Having come to the attention of music fans around the world as well as the superstar that is Kendrick Lamar after he uploaded a cover of his track “These Walls” to SoundCloud back in 2016, Moss Kena has since continued to receive praise and support from some of the biggest names around, including Zane Lowe and Elton John. Currently on tour as support for Jess Glynne, ThisIsTheLatest caught up with Moss backstage in Manchester to talk artistic inspiration, his upcoming EP and the one thing he’d most like to be remembered for.

TITL: Sum yourself up in a few words for me.

Moss Kena: Soulful, fresh and young.

TITL: With so many bands and artists around, what makes you different? If you had to sell yourself to a music fan, what would you say?

MK: I’d say that first of all, I write everything myself so it’s truthful.
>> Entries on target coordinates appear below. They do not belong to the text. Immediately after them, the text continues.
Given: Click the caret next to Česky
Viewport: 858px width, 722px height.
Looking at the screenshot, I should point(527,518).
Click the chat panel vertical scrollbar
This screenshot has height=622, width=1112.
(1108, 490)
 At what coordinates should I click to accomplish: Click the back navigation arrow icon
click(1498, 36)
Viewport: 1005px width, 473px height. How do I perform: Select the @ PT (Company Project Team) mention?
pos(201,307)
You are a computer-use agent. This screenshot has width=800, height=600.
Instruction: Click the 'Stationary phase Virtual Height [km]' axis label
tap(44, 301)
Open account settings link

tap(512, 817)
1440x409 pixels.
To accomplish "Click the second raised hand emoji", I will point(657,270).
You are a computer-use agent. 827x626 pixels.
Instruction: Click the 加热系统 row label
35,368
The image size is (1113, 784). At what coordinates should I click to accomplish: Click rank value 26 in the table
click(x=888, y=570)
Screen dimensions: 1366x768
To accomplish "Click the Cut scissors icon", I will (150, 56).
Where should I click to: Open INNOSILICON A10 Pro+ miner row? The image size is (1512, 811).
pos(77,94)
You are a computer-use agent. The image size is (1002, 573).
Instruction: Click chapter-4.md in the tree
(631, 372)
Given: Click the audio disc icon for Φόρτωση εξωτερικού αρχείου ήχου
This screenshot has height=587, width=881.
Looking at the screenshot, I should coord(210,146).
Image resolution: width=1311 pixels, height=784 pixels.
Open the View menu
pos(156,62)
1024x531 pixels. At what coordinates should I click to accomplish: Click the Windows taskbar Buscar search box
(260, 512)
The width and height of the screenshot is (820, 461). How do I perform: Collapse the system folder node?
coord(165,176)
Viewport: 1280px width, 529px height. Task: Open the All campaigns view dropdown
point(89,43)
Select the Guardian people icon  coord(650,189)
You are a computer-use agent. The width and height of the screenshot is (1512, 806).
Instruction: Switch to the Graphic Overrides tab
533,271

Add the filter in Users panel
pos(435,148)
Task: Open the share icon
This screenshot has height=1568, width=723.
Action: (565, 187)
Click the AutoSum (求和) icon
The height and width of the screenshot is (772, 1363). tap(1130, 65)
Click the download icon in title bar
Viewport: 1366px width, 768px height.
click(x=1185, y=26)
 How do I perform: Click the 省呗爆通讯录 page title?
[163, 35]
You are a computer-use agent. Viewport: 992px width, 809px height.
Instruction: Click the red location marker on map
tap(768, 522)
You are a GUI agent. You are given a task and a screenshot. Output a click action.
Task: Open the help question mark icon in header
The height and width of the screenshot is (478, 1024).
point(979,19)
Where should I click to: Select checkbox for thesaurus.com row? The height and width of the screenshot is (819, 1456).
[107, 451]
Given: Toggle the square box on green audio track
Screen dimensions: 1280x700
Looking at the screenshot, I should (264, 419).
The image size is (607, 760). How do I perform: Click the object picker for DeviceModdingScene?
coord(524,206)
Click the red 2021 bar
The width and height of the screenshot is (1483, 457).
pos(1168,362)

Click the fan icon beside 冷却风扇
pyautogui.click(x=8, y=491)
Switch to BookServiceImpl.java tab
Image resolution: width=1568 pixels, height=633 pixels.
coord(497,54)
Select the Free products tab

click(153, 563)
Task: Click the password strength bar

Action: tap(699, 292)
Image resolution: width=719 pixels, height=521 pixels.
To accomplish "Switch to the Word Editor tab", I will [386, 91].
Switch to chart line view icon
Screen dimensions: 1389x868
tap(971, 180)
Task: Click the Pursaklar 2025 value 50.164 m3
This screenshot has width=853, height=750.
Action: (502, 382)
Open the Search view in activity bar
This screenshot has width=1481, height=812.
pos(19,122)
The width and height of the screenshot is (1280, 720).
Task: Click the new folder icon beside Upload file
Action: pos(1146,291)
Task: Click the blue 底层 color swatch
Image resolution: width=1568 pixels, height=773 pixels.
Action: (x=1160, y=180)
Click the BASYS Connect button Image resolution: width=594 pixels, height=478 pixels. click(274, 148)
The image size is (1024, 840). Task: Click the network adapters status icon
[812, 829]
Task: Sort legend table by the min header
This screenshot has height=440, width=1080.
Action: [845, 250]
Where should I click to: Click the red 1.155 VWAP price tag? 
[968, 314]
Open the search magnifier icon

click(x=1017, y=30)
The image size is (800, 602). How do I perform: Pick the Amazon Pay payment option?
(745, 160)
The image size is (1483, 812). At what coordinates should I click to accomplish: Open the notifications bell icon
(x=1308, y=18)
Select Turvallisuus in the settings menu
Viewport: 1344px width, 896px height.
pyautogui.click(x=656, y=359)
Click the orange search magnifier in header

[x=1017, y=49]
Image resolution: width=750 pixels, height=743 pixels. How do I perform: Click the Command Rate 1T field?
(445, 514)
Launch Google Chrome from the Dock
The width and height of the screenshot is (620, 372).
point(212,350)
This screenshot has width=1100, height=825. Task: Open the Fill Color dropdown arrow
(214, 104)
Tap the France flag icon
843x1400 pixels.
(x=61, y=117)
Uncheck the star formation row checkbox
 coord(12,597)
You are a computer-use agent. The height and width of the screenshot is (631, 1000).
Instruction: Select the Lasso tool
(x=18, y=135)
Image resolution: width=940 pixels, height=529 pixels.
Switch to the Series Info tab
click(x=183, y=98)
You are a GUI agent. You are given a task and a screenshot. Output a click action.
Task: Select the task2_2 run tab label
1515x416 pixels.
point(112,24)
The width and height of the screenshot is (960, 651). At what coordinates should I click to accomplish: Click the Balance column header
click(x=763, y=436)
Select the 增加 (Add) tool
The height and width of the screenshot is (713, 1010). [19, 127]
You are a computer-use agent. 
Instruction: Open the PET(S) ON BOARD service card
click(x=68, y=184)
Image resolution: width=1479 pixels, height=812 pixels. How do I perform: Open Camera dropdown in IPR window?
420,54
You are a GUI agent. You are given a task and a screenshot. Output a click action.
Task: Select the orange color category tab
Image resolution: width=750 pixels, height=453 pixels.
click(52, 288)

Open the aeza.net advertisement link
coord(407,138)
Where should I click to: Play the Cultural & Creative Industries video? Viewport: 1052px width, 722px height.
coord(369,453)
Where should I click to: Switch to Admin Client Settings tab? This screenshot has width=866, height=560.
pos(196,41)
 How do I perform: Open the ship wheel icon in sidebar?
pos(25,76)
I make music that makes me feel good, you know?

TITL: I guess it makes a change from all the repetitive, bland pop ditties around that have no meaning or story behind them, right?

MK: It has its place but I think, if it’s gonna last a long time, then it kinda has to come from a good place, you know? Rather than just sitting in a room and making stuff up…

TITL: Music has been a part of your life since you were little as your Dad was a DJ and your mum owned a string of record shops. With that in mind, did you ever have any other career ambitions away from music?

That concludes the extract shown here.